→ EXERCISE REQUIREMENTS: Lines holding the string "label" in the listing below are to be copied.

→ DATA PROVIDED:

• • • • •

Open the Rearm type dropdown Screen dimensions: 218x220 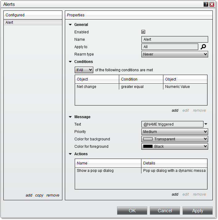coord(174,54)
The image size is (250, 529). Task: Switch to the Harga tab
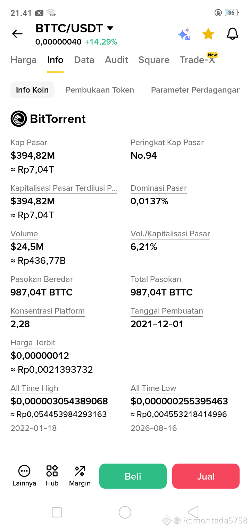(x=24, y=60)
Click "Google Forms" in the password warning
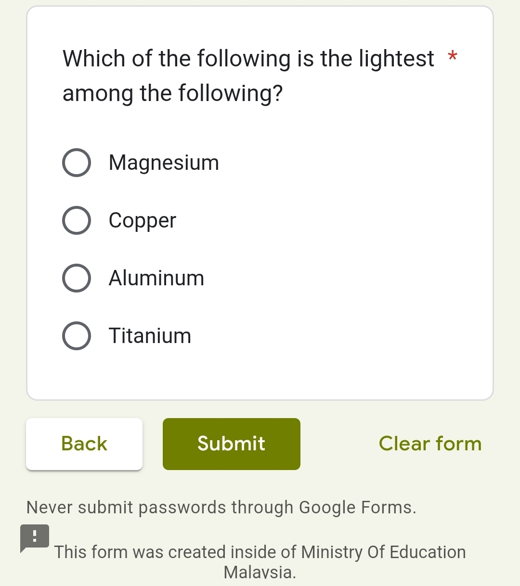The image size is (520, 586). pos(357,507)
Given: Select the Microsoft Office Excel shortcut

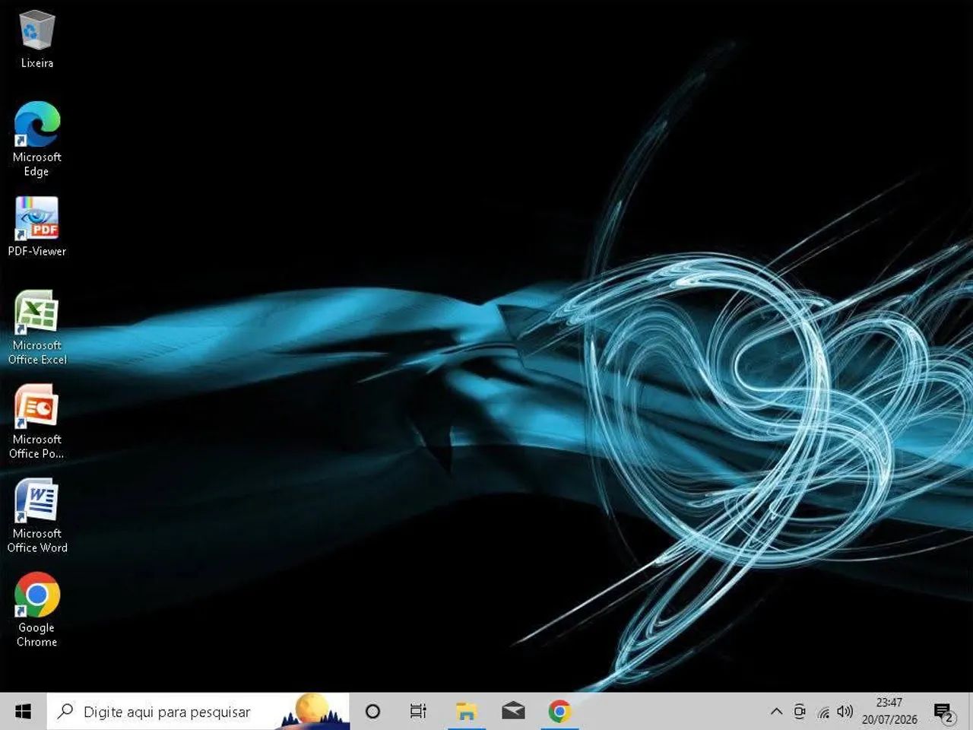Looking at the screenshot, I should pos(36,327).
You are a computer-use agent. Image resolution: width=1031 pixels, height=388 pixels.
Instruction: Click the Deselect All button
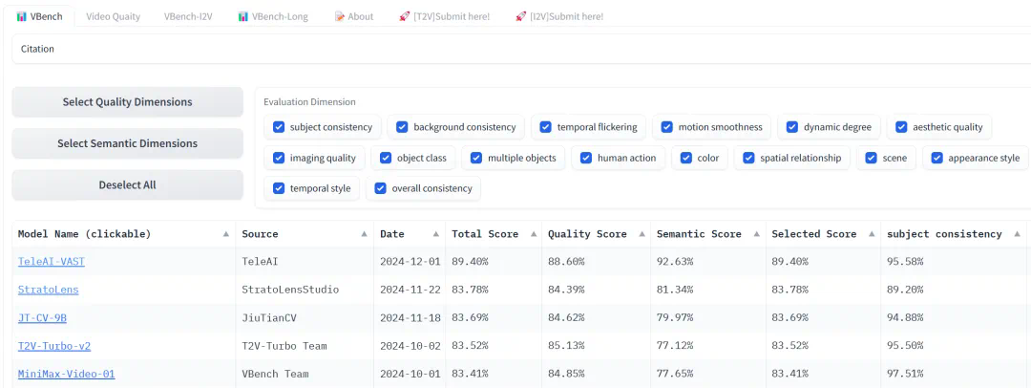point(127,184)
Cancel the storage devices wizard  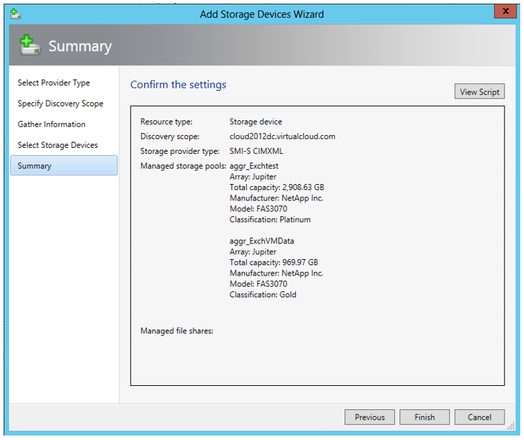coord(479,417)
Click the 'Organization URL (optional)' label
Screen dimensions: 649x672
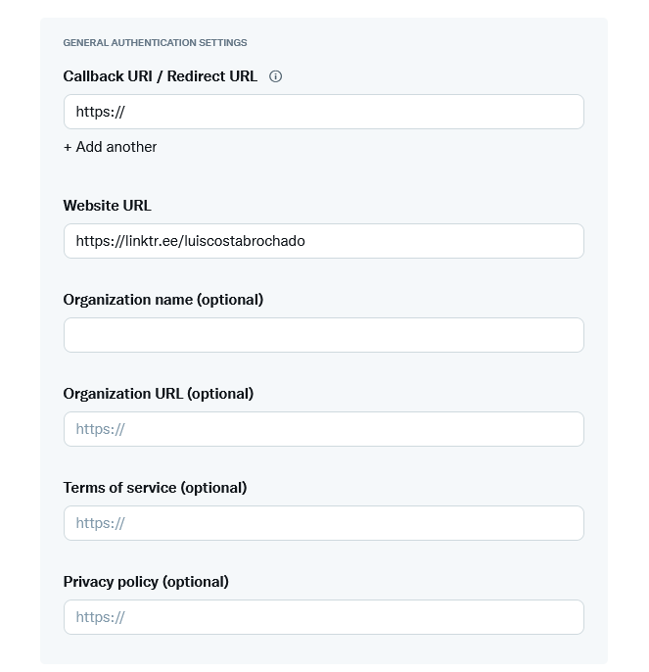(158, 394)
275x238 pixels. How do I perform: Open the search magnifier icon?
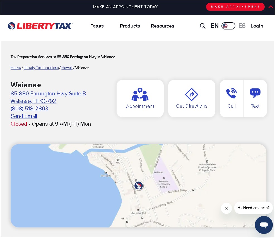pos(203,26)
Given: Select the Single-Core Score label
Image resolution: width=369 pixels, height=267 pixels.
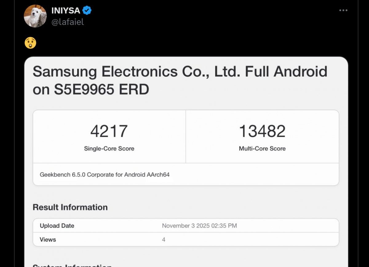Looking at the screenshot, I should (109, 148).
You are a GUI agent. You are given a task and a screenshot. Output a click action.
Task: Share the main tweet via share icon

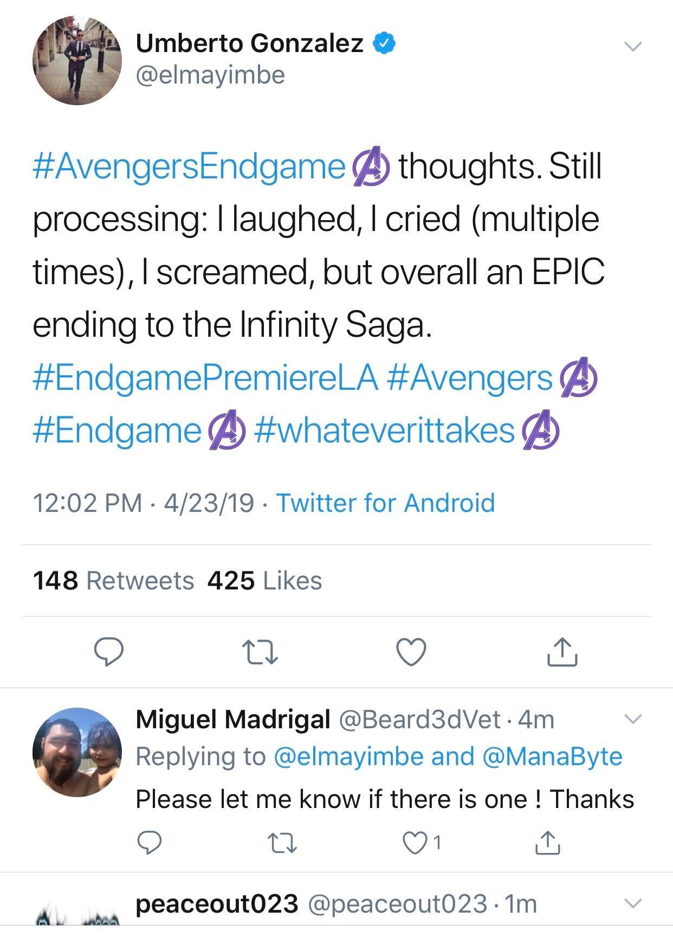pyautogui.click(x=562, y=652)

• • • • •

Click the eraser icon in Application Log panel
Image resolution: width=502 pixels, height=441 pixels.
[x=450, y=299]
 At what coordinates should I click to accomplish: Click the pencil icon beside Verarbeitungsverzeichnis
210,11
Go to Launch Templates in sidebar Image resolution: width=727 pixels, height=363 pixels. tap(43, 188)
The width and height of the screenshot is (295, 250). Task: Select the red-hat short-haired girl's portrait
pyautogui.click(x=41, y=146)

• • • • •

→ OUTPUT BELOW:
Click the 'Organization URL (optional)' label
Given: Select the Single-Core Score label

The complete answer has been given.